Description
I am encountering an issue where, despite using the same PC, GPU, ONNX model file, and trtexec commands, the generated FP16 engine files exhibit different internal structures (layer configurations) and inference times each time I run the command.
I have tried multiple runs with the same setup, but the results are inconsistent, and I am having difficulty obtaining consistent outputs with identical conditions.
Problem:
- The internal structure (layers) of the FP16 engine files are different each time(generated from the same PC, GPU, ONNX model file, and
trtexec
command)
- Inference time also varies across each run.
- I am looking for ways to fix or stabilize the GPU state and configure the environment to get consistent results.
Questions:
- Is there a way to generate consistent FP16 engines with the same environment each time?
- Are there any options in
trtexec
that can help fix or optimize the GPU state for consistent results?
Environment
TensorRT Version: 7.2.1.6
GPU Type: 3080Ti Laptop
Nvidia Driver Version: 560.94
CUDA Version: cuda_11.1.0_456.43_win10
CUDNN Version: cudnn-11.1-windows-x64-v8.0.5.39
Operating System + Version: Windows 11 Pro
To achieve consistent FP16 engine generation in TensorRT and stabilize the GPU state, consider the following solutions:
- Avoid Numerical Overflow with FP16 Scales: Use FP32 scales for Q/DQ operations to prevent numerical overflow and issues related to FP16 precision.

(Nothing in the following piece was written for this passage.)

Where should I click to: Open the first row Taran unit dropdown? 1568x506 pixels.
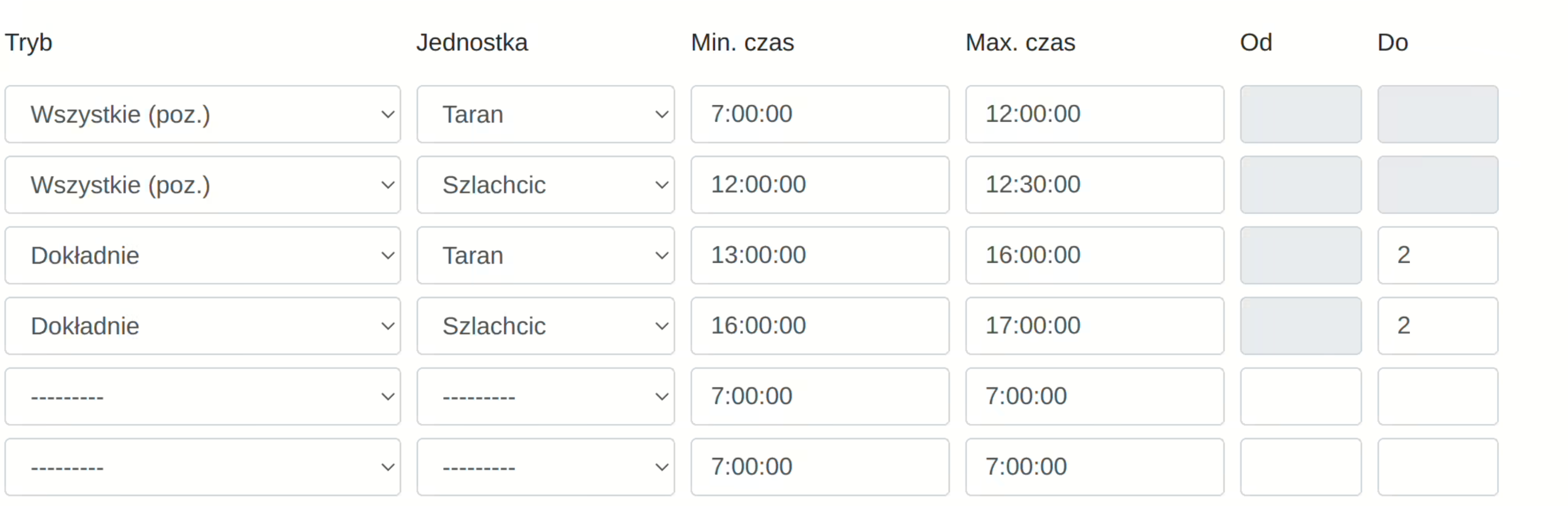point(546,115)
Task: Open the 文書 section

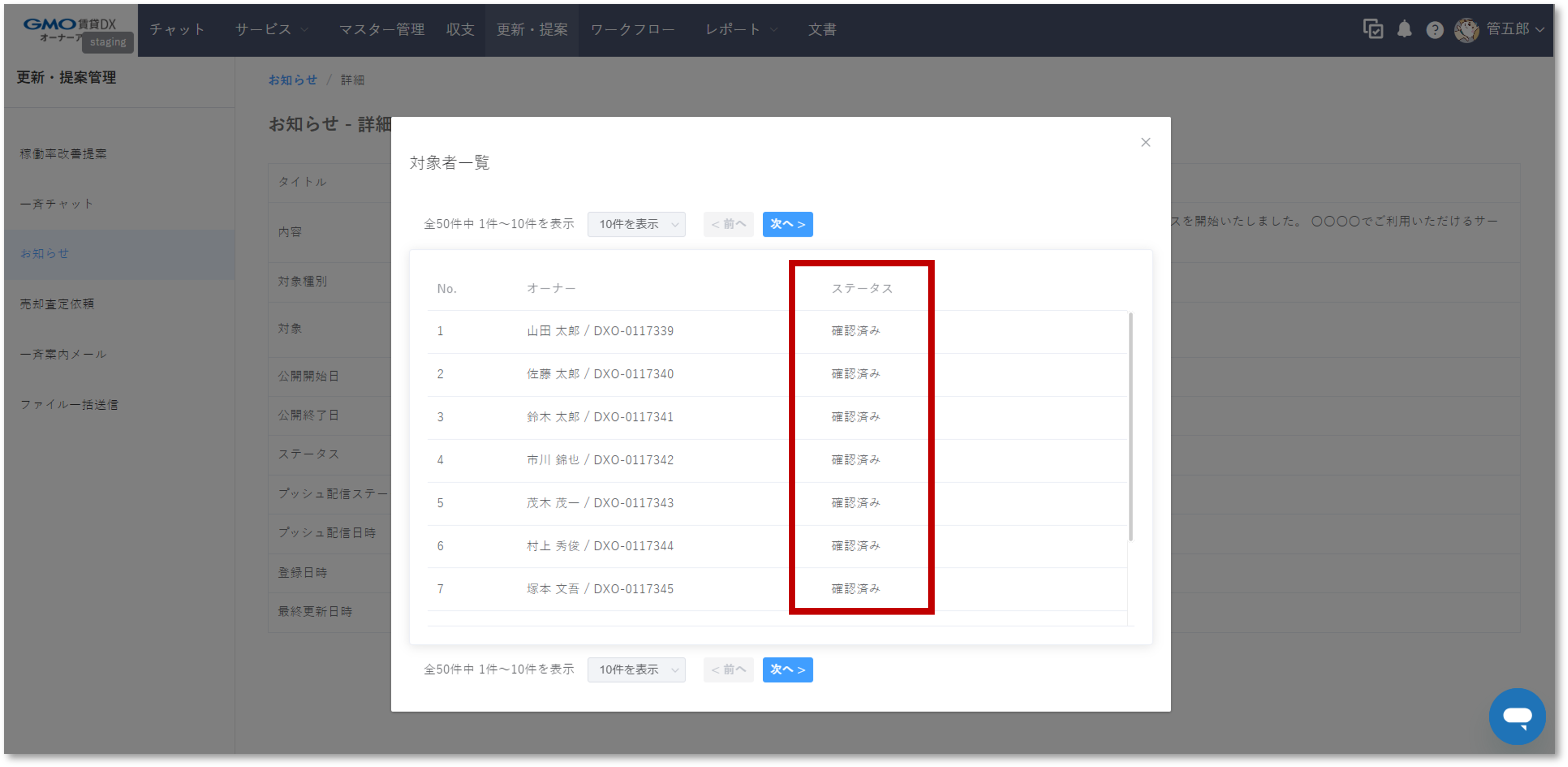Action: pos(822,29)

- Optimize Network Architecture: Be conscious of potential performance regressions when using FP16 precision. Adjust your network architecture or precision settings according to your specific workload requirements.
- Manage GPU Memory Usage: Adjust batch sizes or other parameters in the builder config to reduce peak GPU memory usage, which could help maintain consistent performance.

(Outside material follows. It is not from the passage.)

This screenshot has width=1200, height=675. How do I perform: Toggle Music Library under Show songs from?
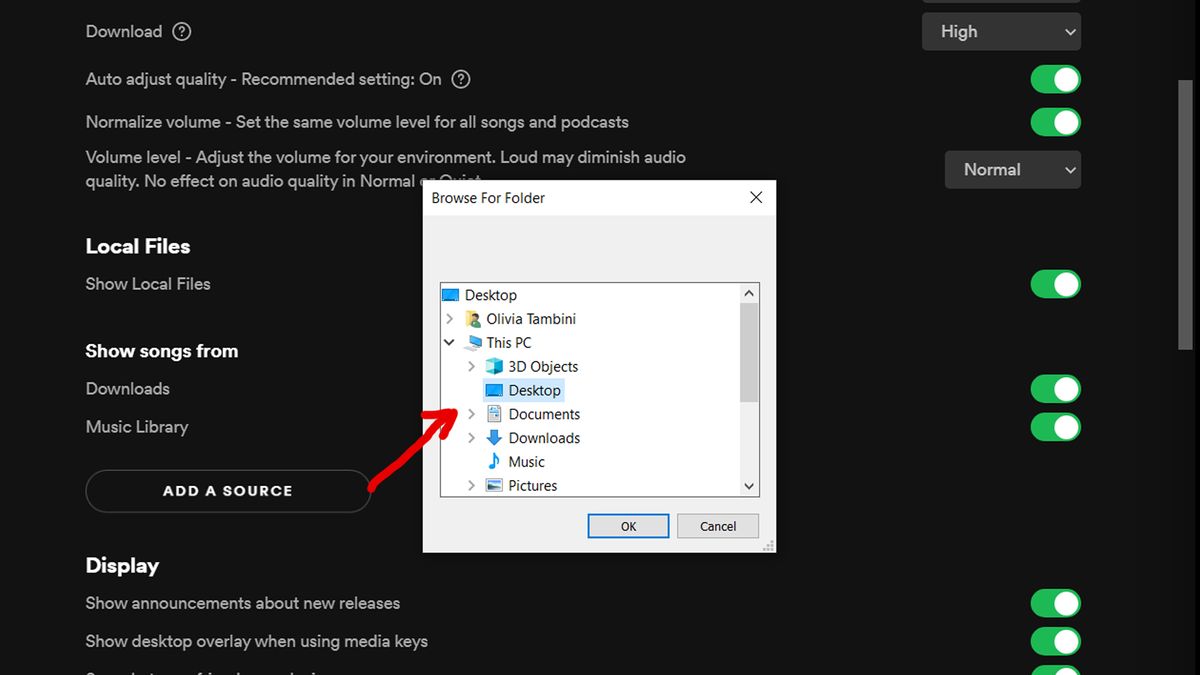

- Handle NaNs and Infinite Values: Use FP32 precision for sensitive layers or employ techniques like Temporal Fusion Transformers on supported NVIDIA GPUs to maintain numerical stability.
- Adjust Builder Optimization Levels: If higher optimization levels are resulting in inconsistent performance, consider using a lower level for potentially improved results.
- Monitor Performance Regressions: Stay updated on TensorRT releases, as performance regressions like those noted in recent versions may be addressed in future updates.
- Address Operating System Differences: Different operating systems may impact workload latency. Ensure you are using the latest drivers and CUDA versions to optimize performance consistency.
By implementing these practices, you can improve the consistency of FP16 engine generation and stabilize the GPU environment in your setup.